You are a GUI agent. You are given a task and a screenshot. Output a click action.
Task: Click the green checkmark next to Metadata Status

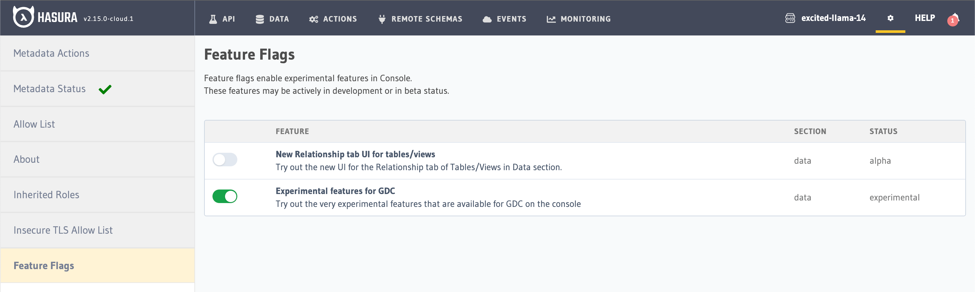[x=105, y=89]
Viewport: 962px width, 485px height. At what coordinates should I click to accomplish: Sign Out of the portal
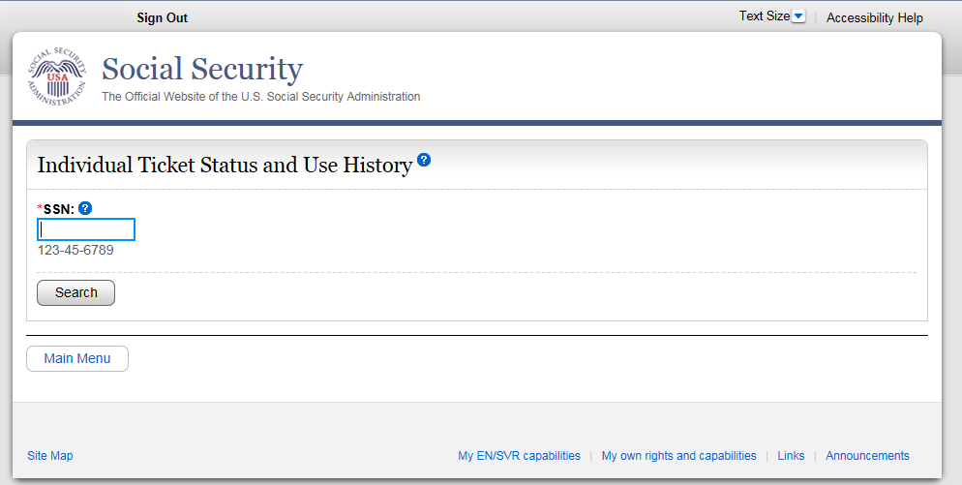pyautogui.click(x=163, y=18)
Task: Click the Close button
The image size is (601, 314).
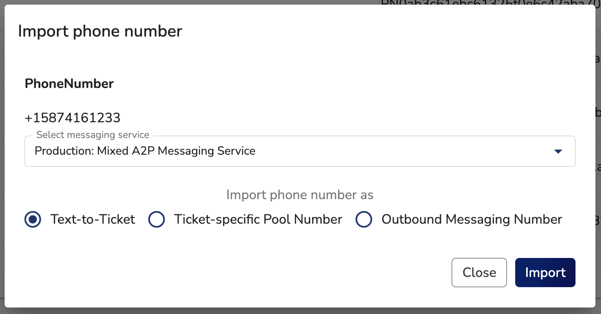Action: coord(479,272)
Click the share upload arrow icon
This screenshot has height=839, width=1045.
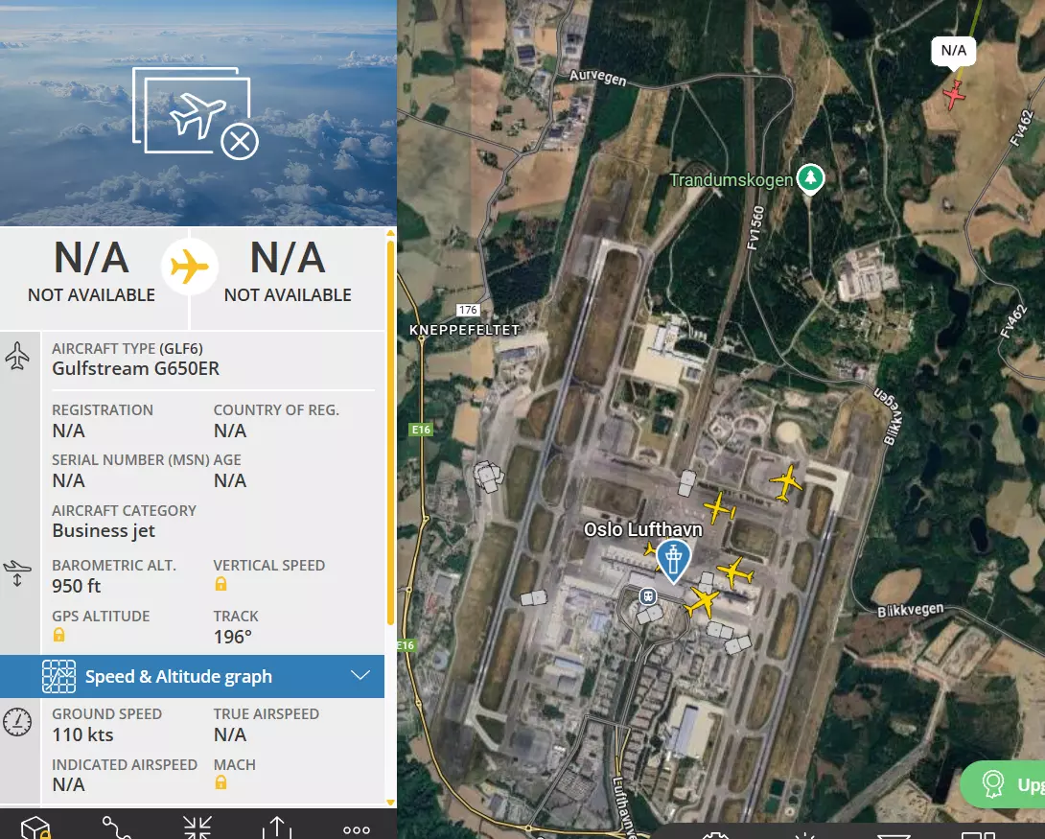coord(277,828)
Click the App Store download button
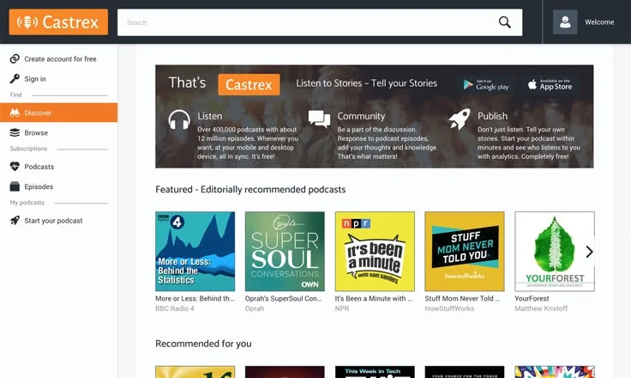The width and height of the screenshot is (631, 378). click(x=549, y=84)
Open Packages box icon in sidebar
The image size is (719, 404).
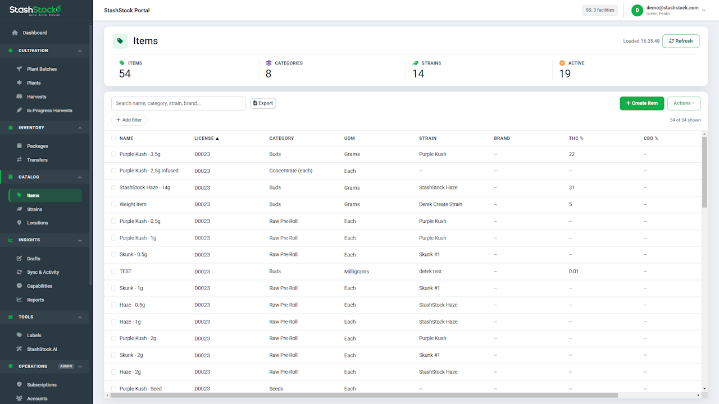click(x=20, y=146)
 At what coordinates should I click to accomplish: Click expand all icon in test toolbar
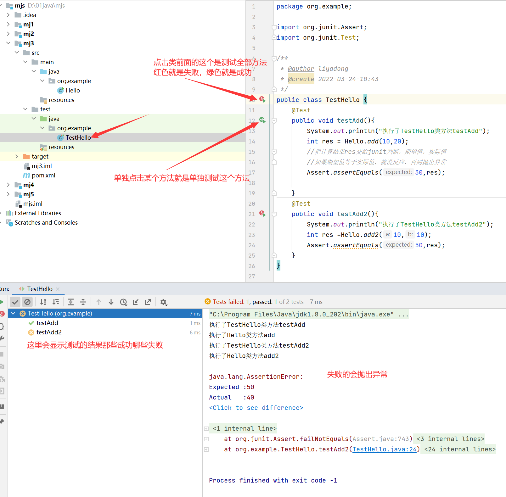(71, 302)
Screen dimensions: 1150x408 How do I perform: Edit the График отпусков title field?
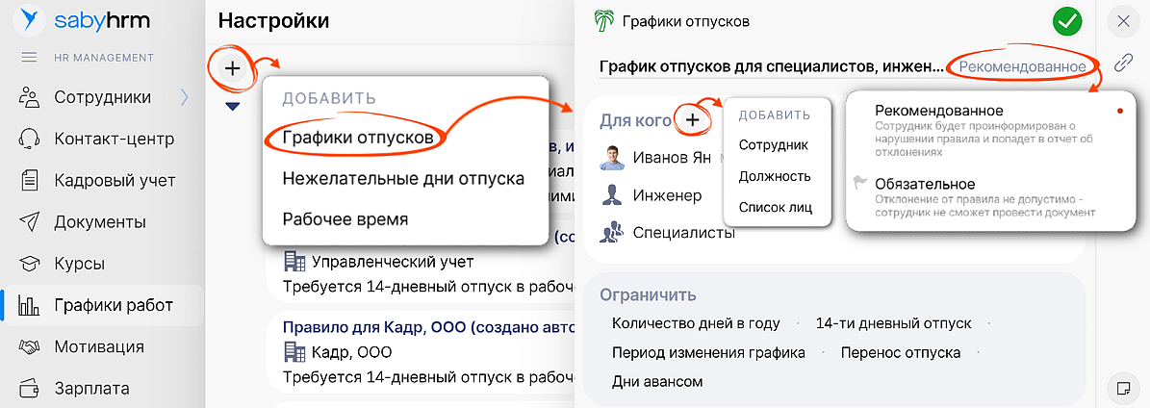tap(770, 66)
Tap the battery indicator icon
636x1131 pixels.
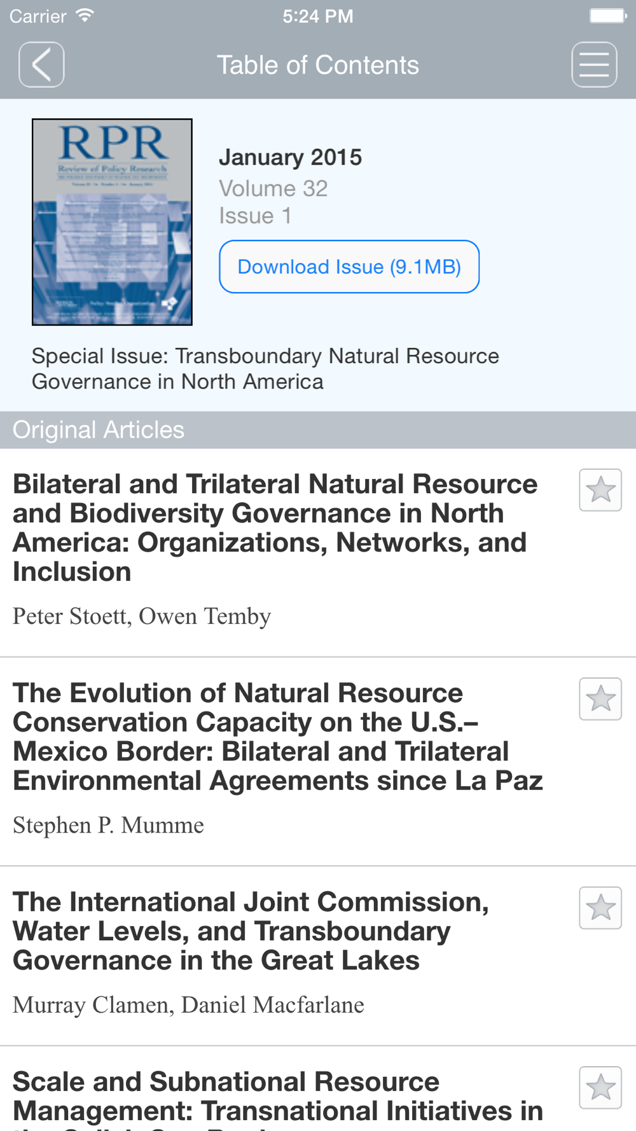click(608, 15)
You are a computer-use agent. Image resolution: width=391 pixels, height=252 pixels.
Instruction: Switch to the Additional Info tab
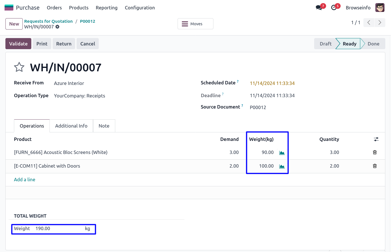coord(71,126)
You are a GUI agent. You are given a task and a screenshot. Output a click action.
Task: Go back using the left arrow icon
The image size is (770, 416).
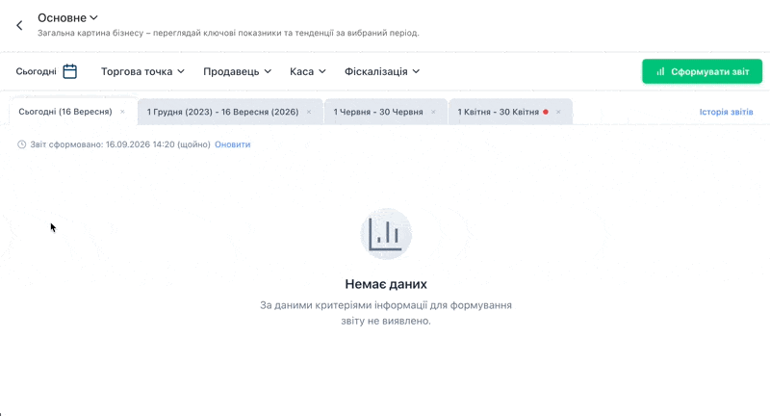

• _WORK REQUIRED_: Copy out all of the items above line for line, with the pictures left out.

• _EXERCISE RESULT_:
You are a GUI agent. You are given a task and a screenshot. Output a click action.
Task: Click the green checkmark next to Metadata Status

[x=105, y=89]
Viewport: 962px width, 485px height. At what coordinates should I click to accomplish: Sign Out of the portal
pyautogui.click(x=163, y=18)
Task: Click the Close button
The image size is (601, 314).
Action: coord(479,272)
Click the share upload arrow icon
This screenshot has height=839, width=1045.
coord(277,828)
Click the App Store download button
The width and height of the screenshot is (631, 378). click(x=549, y=84)
Open Packages box icon in sidebar
The image size is (719, 404).
click(x=20, y=146)
 At what coordinates should I click to accomplish: Click expand all icon in test toolbar
(71, 302)
Screen dimensions: 1150x408 How do I perform: Edit the График отпусков title field?
tap(770, 66)
Tap the battery indicator icon
636x1131 pixels.
click(608, 15)
You are a computer-use agent. Image resolution: width=391 pixels, height=252 pixels.
Instruction: Switch to the Additional Info tab
coord(71,126)
You are a GUI agent. You are given a task and a screenshot. Output a click action.
Task: Go back using the left arrow icon
The image size is (770, 416).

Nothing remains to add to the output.